(Data section)

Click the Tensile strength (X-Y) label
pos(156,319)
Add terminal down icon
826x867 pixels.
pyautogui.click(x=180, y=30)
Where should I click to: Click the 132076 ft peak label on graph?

(End Data section)
(Data section)

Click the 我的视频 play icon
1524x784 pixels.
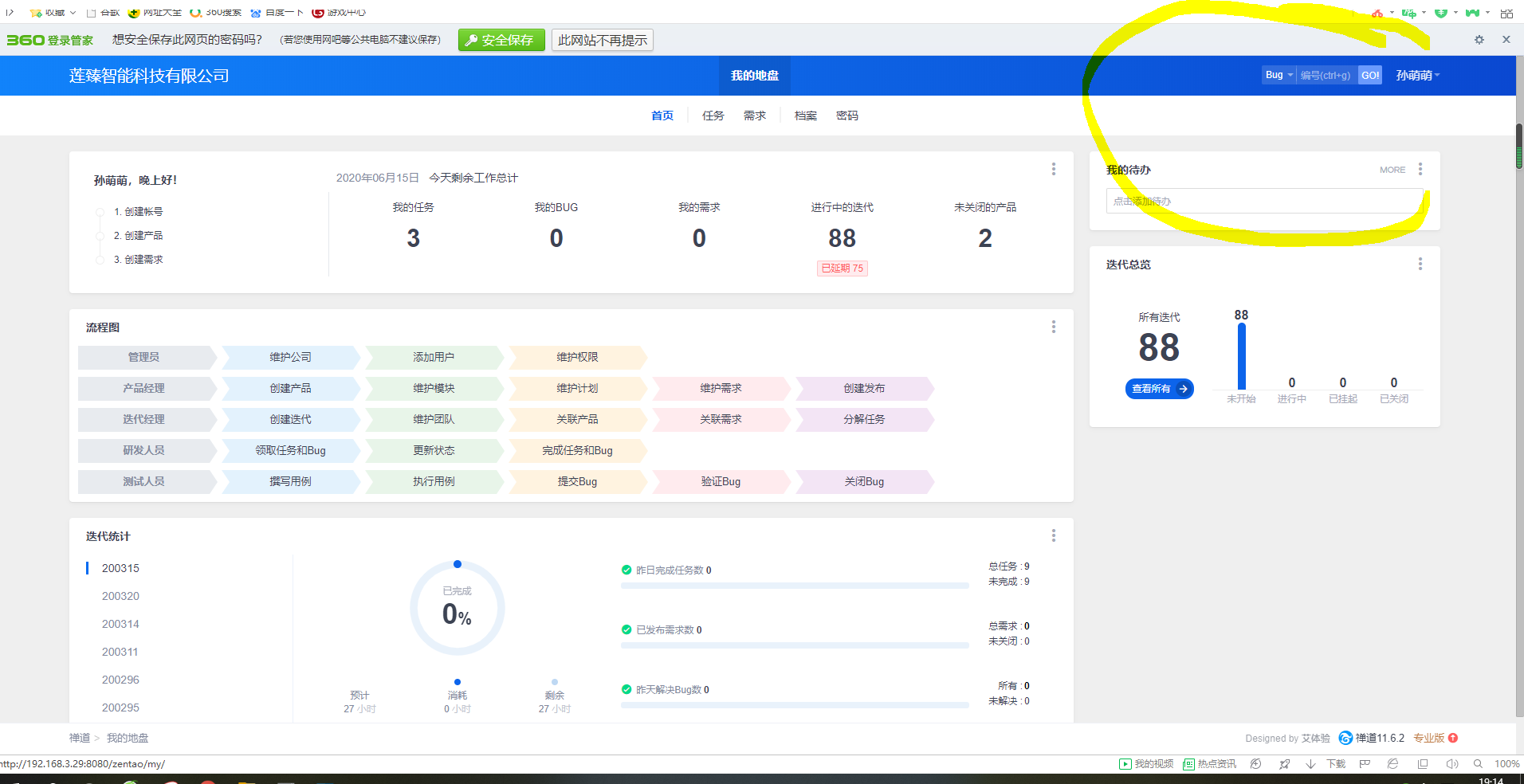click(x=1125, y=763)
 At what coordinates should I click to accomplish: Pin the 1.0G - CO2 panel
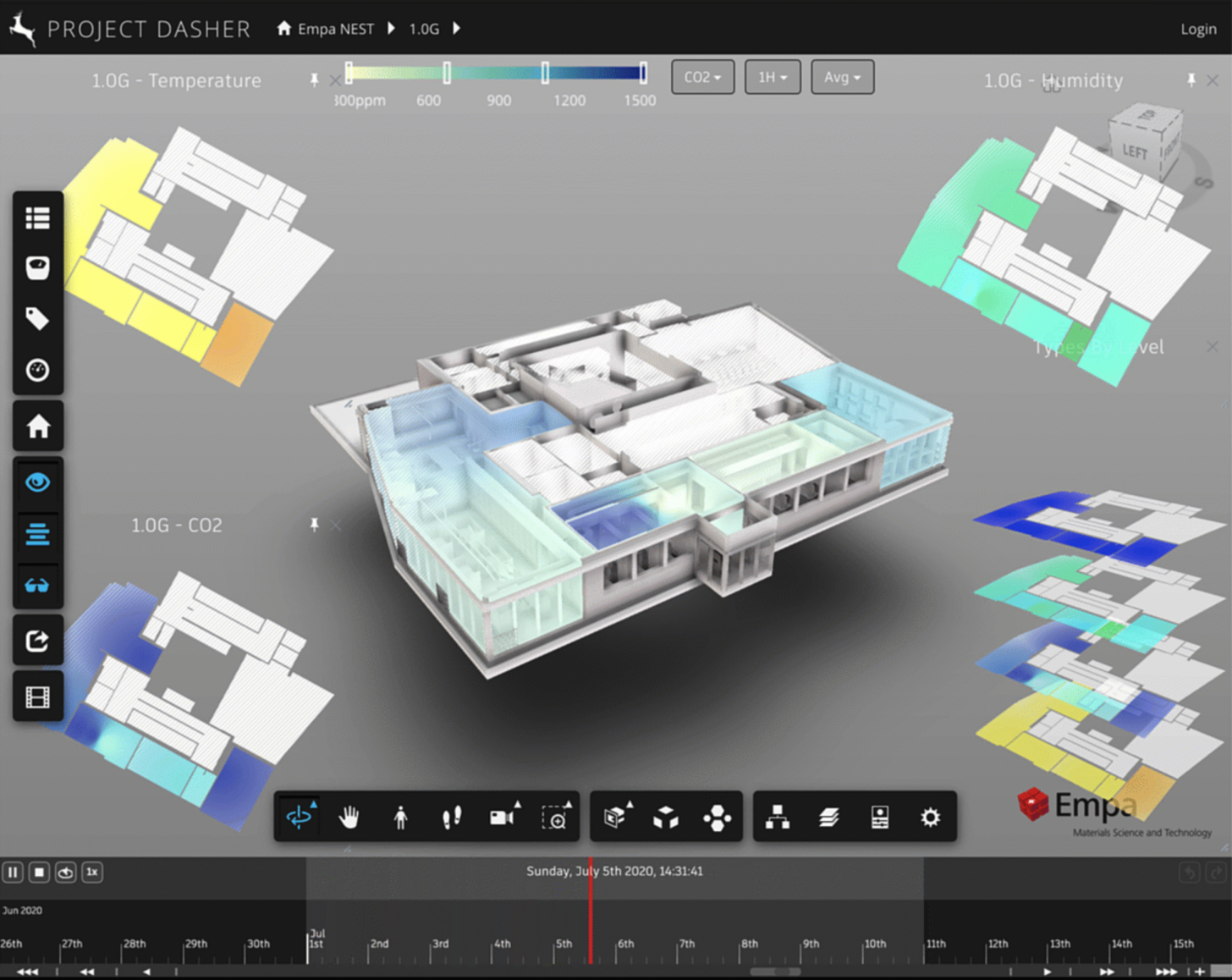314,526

(End Data section)

_Task directions_
Would you print, exactly as written, every line above from the one holding "Click the Tensile strength (X-Y) label" through the one holding "Where should I", with both included and no other lines?

_Written response_
Click the Tensile strength (X-Y) label
pos(156,319)
Add terminal down icon
826x867 pixels.
pyautogui.click(x=180, y=30)
Where should I click to: Click the 132076 ft peak label on graph?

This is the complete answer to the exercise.